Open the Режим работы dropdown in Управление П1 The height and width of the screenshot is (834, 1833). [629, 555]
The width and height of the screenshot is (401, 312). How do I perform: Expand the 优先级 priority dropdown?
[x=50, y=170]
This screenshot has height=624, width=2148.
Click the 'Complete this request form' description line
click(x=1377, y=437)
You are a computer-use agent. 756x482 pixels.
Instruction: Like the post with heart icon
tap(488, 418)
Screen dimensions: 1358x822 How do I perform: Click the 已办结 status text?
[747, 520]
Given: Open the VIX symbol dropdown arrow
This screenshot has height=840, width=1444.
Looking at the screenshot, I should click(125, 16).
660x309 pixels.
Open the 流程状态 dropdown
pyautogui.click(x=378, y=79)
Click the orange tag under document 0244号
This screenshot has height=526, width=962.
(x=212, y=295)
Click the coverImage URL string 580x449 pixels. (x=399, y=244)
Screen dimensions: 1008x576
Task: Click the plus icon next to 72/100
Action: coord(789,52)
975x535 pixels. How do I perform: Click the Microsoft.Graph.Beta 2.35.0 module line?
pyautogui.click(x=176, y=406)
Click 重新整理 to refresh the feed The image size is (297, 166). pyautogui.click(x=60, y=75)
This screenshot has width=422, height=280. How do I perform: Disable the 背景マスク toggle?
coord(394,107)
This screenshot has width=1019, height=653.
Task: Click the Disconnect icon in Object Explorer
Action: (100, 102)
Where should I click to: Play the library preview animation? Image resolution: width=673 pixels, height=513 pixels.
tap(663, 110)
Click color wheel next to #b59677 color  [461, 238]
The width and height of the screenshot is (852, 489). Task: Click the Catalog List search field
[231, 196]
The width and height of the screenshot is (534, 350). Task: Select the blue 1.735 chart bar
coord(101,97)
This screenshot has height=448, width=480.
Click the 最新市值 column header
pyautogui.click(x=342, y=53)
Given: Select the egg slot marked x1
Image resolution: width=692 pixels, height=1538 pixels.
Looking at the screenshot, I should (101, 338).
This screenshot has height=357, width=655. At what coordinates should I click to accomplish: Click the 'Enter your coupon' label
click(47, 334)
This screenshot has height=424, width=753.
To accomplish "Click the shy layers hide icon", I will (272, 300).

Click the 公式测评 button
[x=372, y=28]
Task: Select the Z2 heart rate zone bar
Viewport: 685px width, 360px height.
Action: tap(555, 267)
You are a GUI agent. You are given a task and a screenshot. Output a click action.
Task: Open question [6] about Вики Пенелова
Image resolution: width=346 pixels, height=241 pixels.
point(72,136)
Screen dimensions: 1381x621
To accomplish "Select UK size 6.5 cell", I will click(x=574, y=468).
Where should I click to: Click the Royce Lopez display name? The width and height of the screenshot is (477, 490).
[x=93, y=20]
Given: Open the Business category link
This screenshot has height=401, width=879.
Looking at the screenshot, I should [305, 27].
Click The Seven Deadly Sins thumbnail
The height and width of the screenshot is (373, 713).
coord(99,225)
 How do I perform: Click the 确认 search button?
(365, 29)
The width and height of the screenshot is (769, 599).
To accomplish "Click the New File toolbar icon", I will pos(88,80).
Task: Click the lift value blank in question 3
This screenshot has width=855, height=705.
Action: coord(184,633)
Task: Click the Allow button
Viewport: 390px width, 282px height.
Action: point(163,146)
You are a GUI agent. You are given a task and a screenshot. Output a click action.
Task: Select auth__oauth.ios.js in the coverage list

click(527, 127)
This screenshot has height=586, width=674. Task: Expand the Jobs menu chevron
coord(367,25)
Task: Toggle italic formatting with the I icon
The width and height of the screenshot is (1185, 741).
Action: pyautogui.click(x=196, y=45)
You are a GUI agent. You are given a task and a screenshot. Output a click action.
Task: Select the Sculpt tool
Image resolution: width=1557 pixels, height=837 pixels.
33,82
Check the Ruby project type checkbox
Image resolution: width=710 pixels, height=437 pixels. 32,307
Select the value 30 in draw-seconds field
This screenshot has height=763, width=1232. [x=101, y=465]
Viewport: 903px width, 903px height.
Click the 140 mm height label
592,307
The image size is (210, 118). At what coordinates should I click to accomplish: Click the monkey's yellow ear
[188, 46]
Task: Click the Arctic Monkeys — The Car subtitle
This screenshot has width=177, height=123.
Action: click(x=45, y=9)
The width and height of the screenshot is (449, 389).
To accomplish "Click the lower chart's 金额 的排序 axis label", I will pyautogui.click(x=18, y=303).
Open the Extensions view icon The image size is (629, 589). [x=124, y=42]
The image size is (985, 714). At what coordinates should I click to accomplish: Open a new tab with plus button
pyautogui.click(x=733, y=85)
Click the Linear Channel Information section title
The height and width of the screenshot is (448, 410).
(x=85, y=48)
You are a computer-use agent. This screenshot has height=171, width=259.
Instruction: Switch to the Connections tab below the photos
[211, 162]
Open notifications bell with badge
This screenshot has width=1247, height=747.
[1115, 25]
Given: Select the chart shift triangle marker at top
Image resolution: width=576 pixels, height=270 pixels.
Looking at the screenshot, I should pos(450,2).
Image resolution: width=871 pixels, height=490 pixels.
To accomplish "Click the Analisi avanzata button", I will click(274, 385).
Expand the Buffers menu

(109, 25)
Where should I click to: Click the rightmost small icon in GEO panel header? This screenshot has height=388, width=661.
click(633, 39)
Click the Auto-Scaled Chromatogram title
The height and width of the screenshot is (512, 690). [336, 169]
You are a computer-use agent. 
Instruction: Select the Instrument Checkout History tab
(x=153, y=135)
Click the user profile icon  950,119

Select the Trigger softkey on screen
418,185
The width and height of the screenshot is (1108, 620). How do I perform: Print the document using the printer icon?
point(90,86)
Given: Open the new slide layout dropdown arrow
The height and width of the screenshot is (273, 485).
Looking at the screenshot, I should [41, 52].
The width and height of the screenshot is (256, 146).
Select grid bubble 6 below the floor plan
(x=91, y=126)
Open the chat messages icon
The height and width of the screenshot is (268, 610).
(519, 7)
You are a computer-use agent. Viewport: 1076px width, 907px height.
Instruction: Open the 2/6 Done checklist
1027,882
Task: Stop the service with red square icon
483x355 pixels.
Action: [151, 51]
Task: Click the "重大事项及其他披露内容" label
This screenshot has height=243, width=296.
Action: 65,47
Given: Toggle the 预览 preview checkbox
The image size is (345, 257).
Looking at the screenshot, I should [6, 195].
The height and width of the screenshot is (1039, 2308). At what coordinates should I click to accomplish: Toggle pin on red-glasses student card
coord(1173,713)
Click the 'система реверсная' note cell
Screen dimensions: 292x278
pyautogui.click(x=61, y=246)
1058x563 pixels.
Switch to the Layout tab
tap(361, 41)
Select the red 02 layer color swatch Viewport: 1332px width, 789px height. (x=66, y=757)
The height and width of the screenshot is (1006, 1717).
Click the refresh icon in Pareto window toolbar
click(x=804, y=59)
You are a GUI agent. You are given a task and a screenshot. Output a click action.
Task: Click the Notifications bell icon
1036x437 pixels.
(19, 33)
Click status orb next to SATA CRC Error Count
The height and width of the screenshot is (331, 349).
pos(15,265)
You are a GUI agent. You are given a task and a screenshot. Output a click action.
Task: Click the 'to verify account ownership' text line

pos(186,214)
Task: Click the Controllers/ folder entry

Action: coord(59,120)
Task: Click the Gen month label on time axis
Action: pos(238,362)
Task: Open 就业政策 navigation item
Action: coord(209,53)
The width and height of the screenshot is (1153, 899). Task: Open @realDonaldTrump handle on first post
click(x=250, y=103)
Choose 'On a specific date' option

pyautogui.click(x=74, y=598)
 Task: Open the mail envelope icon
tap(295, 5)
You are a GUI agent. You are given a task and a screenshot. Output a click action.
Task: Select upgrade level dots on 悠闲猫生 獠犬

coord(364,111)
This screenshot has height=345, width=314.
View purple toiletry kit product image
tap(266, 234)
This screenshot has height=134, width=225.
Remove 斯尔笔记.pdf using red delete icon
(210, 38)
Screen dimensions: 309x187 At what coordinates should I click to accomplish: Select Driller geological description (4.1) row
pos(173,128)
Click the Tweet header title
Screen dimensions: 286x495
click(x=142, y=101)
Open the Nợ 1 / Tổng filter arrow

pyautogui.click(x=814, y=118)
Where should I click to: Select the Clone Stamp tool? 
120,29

____

▶ _Task objective_
Out of the material above, output word for word the line with "The width and height of the screenshot is (449, 389).", the line with "Image resolution: width=871", and all lines between them, with nothing else.

▶ _Response_
The width and height of the screenshot is (449, 389).
To accomplish "Click the lower chart's 金额 的排序 axis label", I will pyautogui.click(x=18, y=303).
Open the Extensions view icon The image size is (629, 589). [x=124, y=42]
The image size is (985, 714). At what coordinates should I click to accomplish: Open a new tab with plus button
pyautogui.click(x=733, y=85)
Click the Linear Channel Information section title
The height and width of the screenshot is (448, 410).
(x=85, y=48)
You are a computer-use agent. This screenshot has height=171, width=259.
Instruction: Switch to the Connections tab below the photos
[211, 162]
Open notifications bell with badge
This screenshot has width=1247, height=747.
[1115, 25]
Given: Select the chart shift triangle marker at top
Image resolution: width=576 pixels, height=270 pixels.
Looking at the screenshot, I should pos(450,2).
Image resolution: width=871 pixels, height=490 pixels.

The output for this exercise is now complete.